Artificial intelligence governance is rapidly becoming one of the defining compliance challenges facing businesses and regulators worldwide, according to Artem Romanov, Senior Compliance Manager, Freedom Holding Corp., AI Compliance Committee Member, Compliance and Business Ethics Association.
Speaking at the 12th International Compliance Forum, presented by ECOMMBX, Romanov delivered a presentation titled ‘Trustworthy AI Is a Compliance Problem - Not a Technical One,’ arguing that organisations can no longer treat AI oversight as solely an engineering issue.
“Engineers can build the model,” Romanov said. “They cannot decide who is accountable when it harms someone.”
He noted that courts and regulators are increasingly placing responsibility on the organisations deploying AI systems, rather than on the technology itself.
Romanov opened his presentation by pointing to the accelerating pace of AI-related incidents compared with the slower development of governance frameworks.
Citing data from the Stanford AI Index Reports 2025 and 2026, he said documented AI incidents increased from 233 in 2024 to 362 in 2025, representing year-on-year growth of 56.4%.
At the same time, the percentage of organisations rating their AI incident response capabilities as “excellent” reportedly fell from 28% to 18%, while the share of organisations experiencing three to five AI incidents annually rose from 30% to 50%.
“We are deploying AI faster than we are learning to govern it,” Romanov warned.
Throughout the presentation, he used a series of high-profile legal and regulatory cases to demonstrate how AI-related accountability is increasingly being tested in courts and enforcement actions.
One example involved the Canadian case Moffatt v. Air Canada, in which a chatbot incorrectly informed a customer that bereavement fares could be applied retroactively. Romanov noted that Air Canada attempted to argue that the chatbot was “a separate legal entity,” but the tribunal rejected that argument and awarded compensation.
“There is no AI shield in commercial law,” Romanov said. “You own your AI.”
He also referenced the EEOC v. iTutorGroup case in the United States, described as the first AI hiring discrimination settlement, where AI software automatically rejected female applicants aged 55 and above and male applicants aged 60 and above before any human review.
According to Romanov, the case highlighted how algorithmic discrimination can create substantial legal exposure for employers and technology providers alike.
Another major case discussed was Mobley v. Workday, which Romanov said marked a significant shift towards vendor liability in AI governance.
He explained that the lawsuit challenged AI-driven recruitment tools after a job applicant over the age of 40 alleged repeated rejections through automated hiring systems.
“Procurement of AI is a compliance act,” Romanov said. “Vendors can be agents. Contracts are exposure caps.”
Romanov also focused heavily on regulatory developments surrounding generative AI and data protection.

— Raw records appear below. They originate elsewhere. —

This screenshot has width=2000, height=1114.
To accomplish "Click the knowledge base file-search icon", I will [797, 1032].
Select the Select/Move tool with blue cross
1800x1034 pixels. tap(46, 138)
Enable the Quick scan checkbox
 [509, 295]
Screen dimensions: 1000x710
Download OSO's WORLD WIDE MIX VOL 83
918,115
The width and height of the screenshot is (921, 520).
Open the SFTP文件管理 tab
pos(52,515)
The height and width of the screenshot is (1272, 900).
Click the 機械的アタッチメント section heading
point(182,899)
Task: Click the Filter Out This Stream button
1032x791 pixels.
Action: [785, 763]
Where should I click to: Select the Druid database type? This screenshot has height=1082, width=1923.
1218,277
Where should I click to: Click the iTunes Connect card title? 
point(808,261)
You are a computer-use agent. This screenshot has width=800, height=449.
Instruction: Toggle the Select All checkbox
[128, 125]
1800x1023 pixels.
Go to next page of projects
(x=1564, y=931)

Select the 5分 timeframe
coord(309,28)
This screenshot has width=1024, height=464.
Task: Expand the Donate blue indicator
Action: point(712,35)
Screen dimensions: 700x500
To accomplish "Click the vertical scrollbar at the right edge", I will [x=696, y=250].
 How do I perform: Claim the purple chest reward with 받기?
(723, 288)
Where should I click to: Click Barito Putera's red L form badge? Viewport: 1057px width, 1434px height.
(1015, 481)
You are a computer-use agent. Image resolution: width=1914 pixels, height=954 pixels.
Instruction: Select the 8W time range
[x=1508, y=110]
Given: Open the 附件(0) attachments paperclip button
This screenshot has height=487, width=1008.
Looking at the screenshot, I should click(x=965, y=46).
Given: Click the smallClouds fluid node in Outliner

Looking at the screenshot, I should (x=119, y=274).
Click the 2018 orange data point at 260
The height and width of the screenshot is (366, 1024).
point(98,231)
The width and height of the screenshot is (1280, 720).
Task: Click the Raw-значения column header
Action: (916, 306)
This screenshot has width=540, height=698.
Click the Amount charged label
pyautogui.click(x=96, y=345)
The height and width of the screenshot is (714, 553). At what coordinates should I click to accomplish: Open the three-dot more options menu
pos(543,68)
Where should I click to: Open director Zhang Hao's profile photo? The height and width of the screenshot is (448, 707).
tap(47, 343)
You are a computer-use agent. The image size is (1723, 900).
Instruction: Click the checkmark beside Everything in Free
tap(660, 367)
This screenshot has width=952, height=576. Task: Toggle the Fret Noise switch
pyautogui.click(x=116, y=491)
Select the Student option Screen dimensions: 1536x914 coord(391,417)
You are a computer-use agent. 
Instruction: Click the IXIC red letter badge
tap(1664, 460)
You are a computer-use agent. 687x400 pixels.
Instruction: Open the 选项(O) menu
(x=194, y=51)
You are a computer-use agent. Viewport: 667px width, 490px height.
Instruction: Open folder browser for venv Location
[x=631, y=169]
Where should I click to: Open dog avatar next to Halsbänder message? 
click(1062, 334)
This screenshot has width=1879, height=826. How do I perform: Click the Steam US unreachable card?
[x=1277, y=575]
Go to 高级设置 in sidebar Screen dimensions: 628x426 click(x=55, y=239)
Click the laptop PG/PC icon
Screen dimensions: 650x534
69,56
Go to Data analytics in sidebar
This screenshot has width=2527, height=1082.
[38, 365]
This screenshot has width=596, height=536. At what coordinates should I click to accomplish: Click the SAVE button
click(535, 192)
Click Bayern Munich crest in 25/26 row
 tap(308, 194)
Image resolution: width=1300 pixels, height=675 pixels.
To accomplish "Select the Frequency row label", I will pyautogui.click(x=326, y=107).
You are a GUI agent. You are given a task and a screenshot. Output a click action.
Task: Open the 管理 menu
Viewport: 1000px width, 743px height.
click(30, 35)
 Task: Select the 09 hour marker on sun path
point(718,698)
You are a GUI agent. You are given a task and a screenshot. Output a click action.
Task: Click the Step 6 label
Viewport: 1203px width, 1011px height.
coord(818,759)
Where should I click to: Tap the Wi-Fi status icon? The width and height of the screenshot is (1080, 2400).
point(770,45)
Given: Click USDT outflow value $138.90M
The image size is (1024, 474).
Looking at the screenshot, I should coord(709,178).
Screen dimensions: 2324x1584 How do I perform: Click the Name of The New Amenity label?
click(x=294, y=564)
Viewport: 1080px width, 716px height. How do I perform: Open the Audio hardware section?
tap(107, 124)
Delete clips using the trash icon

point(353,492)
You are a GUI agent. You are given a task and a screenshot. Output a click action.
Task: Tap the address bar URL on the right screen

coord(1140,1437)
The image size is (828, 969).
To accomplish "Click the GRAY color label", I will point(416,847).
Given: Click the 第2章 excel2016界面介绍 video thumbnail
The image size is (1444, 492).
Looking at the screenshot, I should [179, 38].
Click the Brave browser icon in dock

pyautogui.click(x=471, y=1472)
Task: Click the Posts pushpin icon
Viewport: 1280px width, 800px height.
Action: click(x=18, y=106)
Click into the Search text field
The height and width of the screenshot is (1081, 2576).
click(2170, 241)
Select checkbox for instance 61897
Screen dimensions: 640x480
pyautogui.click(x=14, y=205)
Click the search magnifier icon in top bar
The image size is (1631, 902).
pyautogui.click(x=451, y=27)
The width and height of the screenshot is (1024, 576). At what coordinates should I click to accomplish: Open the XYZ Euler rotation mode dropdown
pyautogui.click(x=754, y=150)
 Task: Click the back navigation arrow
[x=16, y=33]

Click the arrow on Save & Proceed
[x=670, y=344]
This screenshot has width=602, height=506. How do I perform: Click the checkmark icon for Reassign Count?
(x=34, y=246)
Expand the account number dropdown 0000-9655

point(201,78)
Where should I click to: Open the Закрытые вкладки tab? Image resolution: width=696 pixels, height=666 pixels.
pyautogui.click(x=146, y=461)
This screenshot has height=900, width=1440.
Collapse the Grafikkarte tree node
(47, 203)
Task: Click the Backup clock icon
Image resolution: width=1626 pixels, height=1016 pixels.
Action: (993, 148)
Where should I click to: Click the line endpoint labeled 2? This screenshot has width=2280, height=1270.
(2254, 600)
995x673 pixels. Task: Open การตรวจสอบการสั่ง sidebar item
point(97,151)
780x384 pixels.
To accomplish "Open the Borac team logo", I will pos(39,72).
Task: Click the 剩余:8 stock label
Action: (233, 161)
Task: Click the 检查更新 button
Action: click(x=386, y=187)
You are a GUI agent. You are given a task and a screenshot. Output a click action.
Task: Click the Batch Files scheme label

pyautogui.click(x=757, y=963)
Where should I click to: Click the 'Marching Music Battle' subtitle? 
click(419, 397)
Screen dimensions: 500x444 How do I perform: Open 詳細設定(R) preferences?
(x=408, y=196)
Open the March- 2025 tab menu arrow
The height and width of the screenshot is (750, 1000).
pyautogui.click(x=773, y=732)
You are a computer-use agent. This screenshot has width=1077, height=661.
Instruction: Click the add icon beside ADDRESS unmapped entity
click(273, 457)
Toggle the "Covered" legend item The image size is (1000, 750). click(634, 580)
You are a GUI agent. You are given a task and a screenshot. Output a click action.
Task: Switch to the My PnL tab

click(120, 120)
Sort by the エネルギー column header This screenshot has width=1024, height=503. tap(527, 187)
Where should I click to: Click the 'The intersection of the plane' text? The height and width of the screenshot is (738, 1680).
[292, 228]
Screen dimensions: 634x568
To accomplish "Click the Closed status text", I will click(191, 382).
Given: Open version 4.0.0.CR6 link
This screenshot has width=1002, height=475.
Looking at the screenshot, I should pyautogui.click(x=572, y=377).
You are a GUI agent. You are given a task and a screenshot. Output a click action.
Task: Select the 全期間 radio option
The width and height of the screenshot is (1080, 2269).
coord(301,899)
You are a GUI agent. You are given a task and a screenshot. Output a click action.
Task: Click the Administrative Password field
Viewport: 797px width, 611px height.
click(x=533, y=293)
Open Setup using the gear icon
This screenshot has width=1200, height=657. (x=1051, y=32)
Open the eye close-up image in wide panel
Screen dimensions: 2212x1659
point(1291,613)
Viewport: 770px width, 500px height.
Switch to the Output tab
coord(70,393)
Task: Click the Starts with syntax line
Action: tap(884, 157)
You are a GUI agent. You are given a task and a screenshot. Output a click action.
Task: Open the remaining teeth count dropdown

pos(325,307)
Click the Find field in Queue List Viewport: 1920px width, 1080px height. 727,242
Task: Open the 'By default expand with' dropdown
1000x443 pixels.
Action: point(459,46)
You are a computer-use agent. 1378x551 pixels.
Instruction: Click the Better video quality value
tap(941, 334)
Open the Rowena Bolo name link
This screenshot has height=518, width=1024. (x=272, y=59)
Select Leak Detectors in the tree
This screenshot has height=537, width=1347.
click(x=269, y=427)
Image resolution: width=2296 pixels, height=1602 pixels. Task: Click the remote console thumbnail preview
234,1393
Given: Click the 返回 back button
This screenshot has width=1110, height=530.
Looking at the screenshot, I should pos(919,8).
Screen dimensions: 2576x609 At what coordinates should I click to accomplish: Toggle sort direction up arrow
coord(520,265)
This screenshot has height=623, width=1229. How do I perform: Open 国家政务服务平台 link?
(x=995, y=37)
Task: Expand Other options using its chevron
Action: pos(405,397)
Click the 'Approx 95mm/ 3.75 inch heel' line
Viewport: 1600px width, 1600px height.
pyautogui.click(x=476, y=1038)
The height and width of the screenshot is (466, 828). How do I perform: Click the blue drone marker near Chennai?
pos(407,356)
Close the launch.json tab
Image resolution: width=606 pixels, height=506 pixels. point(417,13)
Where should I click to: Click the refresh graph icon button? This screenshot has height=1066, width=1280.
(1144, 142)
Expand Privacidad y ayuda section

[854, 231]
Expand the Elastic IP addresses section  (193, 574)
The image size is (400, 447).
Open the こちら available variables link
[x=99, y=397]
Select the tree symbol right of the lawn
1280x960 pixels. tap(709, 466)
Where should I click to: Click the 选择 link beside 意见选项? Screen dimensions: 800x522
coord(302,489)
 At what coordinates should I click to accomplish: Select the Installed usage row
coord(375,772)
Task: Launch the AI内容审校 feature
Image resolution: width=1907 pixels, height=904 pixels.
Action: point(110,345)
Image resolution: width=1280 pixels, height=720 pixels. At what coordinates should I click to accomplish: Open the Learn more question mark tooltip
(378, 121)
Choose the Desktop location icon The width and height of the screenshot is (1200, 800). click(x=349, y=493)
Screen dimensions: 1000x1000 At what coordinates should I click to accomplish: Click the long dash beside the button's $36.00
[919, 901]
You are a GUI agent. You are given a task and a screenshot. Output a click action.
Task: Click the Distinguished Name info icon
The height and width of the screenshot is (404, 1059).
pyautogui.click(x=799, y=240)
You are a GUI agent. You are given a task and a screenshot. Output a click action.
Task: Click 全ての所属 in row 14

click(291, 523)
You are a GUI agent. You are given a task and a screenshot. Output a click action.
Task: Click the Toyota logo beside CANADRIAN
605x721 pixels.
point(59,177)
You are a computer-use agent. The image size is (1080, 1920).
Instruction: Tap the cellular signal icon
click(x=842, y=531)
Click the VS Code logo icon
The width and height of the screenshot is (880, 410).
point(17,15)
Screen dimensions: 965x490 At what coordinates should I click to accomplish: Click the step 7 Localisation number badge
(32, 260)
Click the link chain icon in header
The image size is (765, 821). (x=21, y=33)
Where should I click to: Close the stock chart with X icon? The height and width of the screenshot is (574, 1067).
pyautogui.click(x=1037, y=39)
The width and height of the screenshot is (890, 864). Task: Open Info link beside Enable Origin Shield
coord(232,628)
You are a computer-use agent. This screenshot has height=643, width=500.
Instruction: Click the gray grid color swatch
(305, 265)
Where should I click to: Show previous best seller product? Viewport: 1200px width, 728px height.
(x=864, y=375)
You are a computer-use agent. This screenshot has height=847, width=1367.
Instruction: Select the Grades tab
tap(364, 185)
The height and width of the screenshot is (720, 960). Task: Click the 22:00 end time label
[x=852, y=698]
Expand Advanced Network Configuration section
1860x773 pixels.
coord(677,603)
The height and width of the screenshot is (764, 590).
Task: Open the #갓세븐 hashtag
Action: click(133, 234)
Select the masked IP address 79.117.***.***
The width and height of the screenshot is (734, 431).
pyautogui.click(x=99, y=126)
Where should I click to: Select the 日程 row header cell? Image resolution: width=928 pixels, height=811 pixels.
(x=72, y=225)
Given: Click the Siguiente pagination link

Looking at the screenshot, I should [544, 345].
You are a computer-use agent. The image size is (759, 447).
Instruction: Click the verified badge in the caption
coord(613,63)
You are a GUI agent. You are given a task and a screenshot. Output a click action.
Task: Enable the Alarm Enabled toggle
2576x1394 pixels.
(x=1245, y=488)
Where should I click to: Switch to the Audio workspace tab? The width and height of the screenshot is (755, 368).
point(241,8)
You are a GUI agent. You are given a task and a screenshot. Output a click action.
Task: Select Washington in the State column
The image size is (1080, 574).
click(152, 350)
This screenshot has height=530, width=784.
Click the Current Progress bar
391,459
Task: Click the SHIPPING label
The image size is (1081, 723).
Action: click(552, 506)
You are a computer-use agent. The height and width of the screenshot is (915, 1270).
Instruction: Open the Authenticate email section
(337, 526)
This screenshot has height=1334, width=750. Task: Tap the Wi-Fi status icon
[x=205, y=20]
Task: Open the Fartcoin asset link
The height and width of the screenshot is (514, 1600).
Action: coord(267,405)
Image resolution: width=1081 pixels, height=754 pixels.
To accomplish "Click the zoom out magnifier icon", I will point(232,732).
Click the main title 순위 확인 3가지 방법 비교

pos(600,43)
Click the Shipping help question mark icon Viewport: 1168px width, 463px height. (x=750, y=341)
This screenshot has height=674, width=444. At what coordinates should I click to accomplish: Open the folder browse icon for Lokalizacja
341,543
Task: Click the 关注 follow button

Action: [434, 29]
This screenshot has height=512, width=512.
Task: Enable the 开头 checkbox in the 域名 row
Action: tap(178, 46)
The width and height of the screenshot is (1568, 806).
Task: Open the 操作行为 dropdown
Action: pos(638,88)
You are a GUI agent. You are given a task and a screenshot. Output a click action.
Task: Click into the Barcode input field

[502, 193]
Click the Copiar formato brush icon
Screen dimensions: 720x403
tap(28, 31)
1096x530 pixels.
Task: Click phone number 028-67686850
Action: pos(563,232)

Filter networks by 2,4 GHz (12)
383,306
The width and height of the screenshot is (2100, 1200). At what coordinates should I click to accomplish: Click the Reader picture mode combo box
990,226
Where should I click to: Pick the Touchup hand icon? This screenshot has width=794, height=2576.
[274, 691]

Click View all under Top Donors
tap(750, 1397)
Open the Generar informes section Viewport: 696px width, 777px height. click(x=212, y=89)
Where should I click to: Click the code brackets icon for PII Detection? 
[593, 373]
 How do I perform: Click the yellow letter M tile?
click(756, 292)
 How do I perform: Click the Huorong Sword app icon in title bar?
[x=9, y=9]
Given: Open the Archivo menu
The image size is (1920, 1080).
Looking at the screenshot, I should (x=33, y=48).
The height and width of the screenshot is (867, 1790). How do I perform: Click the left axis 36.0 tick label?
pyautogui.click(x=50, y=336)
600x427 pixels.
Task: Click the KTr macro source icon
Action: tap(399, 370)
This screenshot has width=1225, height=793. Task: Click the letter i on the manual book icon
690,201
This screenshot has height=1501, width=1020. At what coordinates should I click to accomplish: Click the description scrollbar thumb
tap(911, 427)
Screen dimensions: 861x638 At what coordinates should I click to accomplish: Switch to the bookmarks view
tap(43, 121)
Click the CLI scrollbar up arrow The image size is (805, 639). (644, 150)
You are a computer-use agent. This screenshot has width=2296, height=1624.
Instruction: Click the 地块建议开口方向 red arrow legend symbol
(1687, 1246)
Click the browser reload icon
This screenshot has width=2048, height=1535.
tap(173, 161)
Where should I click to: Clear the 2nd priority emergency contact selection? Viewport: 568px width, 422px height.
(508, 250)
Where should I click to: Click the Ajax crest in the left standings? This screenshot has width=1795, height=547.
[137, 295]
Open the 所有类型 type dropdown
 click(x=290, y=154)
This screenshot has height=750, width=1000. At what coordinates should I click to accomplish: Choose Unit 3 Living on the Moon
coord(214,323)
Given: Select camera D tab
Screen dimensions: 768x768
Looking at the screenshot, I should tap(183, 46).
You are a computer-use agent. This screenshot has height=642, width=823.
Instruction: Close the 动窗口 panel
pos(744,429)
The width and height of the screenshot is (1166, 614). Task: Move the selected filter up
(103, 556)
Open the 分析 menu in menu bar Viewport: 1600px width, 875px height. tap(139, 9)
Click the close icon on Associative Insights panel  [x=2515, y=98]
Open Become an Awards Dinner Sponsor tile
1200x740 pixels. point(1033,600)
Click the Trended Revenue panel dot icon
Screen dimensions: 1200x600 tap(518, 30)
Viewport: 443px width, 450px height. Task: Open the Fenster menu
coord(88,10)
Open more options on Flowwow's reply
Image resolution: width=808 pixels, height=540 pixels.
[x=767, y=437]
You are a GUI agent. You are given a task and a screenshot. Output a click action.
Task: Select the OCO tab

He referenced enforcement action by Italy’s data protection authority against OpenAI, which cited concerns including lack of lawful basis for data processing, inadequate transparency and insufficient age verification safeguards.
In addition, he highlighted a series of GDPR-related enforcement actions involving Clearview AI across multiple European jurisdictions, with combined penalties approaching €95 million.
Even where fines are not fully enforced, Romanov argued that they still reshape markets by influencing procurement decisions, insurance pricing and shareholder scrutiny.
“Your vendor’s exposure is your exposure,” he told delegates.
The presentation also examined the rapid transition from voluntary AI ethics frameworks to mandatory AI compliance obligations.
Romanov cited several emerging international frameworks and regulatory initiatives, including the EU AI Act, the Council of Europe AI Convention, ISO/IEC 42001, the NIST AI Risk Management Framework, DORA and updated financial sector guidance from regulators.
“For a financial holding group: three regulators, one model,” he noted.
Despite the growing compliance burden, Romanov argued that governance should not be viewed as an obstacle to innovation.
“Compliance is not the brake. Compliance is the gearbox,” he said.
He pointed to Gartner research suggesting that organisations with mature AI governance programmes are significantly more likely to achieve strong governance and AI effectiveness outcomes.
Romanov also argued that well-designed compliance structures can accelerate deployment by enabling faster approvals, stronger internal trust and improved investment confidence.
He noted that ISO/IEC 42001 certification is increasingly becoming a procurement requirement among major enterprise technology providers and buyers.
Concluding the presentation, Romanov outlined three immediate actions for compliance teams.
The first was to inventory every AI system operating within an organisation, arguing that companies “cannot govern what they cannot see.”
The second was to elevate AI oversight to board-level accountability, particularly as regulators increasingly expect governance structures at the highest organisational level.
The third was to treat ISO/IEC 42001 certification as a procurement requirement rather than a box-ticking exercise.
“These are not the goals,” Romanov said. “These are the starting line.”